Save The Children fears 180,000 kids affected by Glenda, vows assistance
MANILA, Philippines—An international children’s rights organization voiced concerns over the welfare of children evacuees in “dirty living condition in evacuation centers” as Typhoon Glenda (International Name Rammasun) left a trail of destruction across the Philippines Wednesday.
The National Disaster Risk Reduction and Management Council (NDRRMC) reported more than 370,000 persons have been evacuated in provinces in Luzon and Visayas.
Save the Children fears that as much as 180,000 children have been affected by Glenda, which it regards as the strongest storm to hit the Philippines since Super Typhoon Yolanda in November 2013.
“We have teams in some of the affected areas in Luzon, including Northern Manila, operating in flood-prone and low lying areas. Save the Children is well positioned to assist those severely affected by the typhoon,” Michel Rooijackers, Deputy Country Director for Operations, said in a statement.
“In such situations, we expect extremely dirty living conditions in evacuation centres, with potential closure of schools and clinics for a few more weeks. Save the Children has more than 7,000 hygiene kits with soaps, dental supplies and towels, more than 2,000 plastic sheets for temporary shelter, tents, jerry cans and home-repair kits, water purification tablets which are ready to be shipped to the worst-affected areas,” Rooijackers said.
NDRRMC has reported up to six casualties as of Wednesday evening along with six injuries and one reportedly missing.
Save the Children said that Glenda caused panic in Tacloban, where Yolanda had claimed more than 6,000 lives and swept away houses near coastal areas.
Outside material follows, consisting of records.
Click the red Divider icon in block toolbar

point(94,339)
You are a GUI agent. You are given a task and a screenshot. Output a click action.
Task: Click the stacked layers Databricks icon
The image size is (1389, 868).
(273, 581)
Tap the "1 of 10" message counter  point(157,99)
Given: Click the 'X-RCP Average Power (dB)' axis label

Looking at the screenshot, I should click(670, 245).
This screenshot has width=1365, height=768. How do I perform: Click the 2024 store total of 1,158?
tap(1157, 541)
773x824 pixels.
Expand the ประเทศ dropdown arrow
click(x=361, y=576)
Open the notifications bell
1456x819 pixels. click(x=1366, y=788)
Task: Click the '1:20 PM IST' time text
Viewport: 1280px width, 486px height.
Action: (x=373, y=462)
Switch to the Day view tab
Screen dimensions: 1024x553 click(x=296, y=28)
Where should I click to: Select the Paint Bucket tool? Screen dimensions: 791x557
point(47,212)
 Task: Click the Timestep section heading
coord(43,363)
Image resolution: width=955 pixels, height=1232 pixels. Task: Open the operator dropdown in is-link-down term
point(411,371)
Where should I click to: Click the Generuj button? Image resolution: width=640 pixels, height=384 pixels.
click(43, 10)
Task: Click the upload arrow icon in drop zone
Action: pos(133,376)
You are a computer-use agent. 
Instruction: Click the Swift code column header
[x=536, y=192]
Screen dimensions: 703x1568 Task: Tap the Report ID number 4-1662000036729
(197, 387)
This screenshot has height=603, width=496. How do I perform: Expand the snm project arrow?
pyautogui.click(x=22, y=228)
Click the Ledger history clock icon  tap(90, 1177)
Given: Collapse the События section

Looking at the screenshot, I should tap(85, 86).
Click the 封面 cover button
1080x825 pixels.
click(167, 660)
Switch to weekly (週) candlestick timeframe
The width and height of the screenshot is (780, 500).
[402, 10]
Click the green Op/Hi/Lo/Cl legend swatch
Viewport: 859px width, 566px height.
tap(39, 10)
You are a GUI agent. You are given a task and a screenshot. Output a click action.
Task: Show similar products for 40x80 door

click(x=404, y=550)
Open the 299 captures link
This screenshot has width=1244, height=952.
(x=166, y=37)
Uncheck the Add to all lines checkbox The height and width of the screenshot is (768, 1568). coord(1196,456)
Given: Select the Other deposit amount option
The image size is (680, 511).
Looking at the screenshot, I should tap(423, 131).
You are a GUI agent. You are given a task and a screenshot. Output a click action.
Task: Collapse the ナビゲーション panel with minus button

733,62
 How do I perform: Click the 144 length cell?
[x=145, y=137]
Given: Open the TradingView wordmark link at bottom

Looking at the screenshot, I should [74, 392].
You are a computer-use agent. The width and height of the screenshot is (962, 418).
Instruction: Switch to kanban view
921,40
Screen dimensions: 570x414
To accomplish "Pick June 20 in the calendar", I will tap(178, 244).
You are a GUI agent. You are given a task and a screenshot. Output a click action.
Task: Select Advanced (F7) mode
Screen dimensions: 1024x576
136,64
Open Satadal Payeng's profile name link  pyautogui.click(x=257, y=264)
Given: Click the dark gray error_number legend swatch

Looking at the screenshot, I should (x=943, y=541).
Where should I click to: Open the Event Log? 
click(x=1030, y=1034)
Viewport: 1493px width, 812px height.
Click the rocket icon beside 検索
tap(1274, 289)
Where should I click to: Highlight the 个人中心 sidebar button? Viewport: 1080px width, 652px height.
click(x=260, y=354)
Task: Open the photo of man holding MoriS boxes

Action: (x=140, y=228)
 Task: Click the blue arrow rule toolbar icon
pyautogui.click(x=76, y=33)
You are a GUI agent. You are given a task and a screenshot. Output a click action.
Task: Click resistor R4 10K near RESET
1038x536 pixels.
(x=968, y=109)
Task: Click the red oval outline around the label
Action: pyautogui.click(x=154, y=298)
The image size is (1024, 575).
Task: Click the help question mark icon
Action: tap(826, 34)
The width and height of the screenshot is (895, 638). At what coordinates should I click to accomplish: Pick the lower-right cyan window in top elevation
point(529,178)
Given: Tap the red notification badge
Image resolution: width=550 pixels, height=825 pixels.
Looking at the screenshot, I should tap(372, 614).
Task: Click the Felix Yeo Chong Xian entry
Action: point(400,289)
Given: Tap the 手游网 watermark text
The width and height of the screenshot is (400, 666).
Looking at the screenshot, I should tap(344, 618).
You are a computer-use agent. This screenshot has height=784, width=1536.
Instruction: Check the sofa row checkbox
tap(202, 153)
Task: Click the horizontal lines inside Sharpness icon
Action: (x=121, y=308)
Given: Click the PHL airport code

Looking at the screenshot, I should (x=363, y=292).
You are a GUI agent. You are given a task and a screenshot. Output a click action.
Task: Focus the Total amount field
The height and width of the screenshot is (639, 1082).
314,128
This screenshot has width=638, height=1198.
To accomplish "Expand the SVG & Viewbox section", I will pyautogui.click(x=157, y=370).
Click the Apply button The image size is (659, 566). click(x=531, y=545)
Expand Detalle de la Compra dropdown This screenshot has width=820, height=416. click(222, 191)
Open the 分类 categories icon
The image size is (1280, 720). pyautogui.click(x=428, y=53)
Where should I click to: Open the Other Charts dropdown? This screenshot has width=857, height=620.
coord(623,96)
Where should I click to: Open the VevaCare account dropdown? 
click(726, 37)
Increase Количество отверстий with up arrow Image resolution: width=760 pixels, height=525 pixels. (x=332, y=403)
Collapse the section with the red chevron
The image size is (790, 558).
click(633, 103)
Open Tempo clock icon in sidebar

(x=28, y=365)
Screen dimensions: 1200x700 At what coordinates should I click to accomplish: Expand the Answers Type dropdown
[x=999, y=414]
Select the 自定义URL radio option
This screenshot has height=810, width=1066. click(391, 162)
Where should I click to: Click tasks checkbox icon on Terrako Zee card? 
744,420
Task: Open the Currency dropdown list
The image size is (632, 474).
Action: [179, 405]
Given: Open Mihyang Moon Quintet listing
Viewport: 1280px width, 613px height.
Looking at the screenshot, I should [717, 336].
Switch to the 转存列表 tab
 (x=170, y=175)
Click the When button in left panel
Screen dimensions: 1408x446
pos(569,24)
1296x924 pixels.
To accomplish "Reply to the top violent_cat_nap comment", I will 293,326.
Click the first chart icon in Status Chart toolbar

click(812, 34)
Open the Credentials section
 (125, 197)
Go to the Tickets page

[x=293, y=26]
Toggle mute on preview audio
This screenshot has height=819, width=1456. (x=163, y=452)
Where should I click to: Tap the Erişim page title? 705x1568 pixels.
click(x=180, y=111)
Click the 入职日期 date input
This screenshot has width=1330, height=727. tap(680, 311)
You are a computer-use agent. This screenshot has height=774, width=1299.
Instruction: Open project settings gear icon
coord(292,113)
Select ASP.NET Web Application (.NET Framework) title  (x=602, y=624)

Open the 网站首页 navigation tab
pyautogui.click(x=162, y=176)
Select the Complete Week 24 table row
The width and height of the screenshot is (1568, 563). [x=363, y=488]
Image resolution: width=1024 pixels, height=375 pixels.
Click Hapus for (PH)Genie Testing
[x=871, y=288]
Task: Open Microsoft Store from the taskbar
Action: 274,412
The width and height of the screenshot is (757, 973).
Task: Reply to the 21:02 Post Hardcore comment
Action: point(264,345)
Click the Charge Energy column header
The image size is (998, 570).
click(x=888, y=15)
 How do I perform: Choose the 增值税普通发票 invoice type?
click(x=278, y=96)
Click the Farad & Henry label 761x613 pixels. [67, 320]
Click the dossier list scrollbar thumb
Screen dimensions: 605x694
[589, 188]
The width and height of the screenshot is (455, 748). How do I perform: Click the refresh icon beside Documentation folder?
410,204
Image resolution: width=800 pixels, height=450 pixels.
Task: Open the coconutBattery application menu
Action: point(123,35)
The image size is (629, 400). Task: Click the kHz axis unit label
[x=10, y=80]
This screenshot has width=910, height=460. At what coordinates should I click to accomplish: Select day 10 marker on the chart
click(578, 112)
“Glenda had also caused panic in Yolanda-ravaged Tacloban Tuesday, forcing evacuation of over 1000 survivors, many of whom were living in temporary shelters, to Tacloban Astrodome. Although residents had already returned to their homes, many evacuees expressed concerns over the typhoon season,” Rooijackers said.
“We are mostly concerned about young children as they are most vulnerable during disasters. Children are easily swept away by winds. Our staff in Manila are hearing reports of damaged roofs and uprooted trees. These scenes are obviously distressing for children. Our teams will be out to see full extent of the damage,” he said.
A state of calamity has been declared in at least seven areas due to Glenda.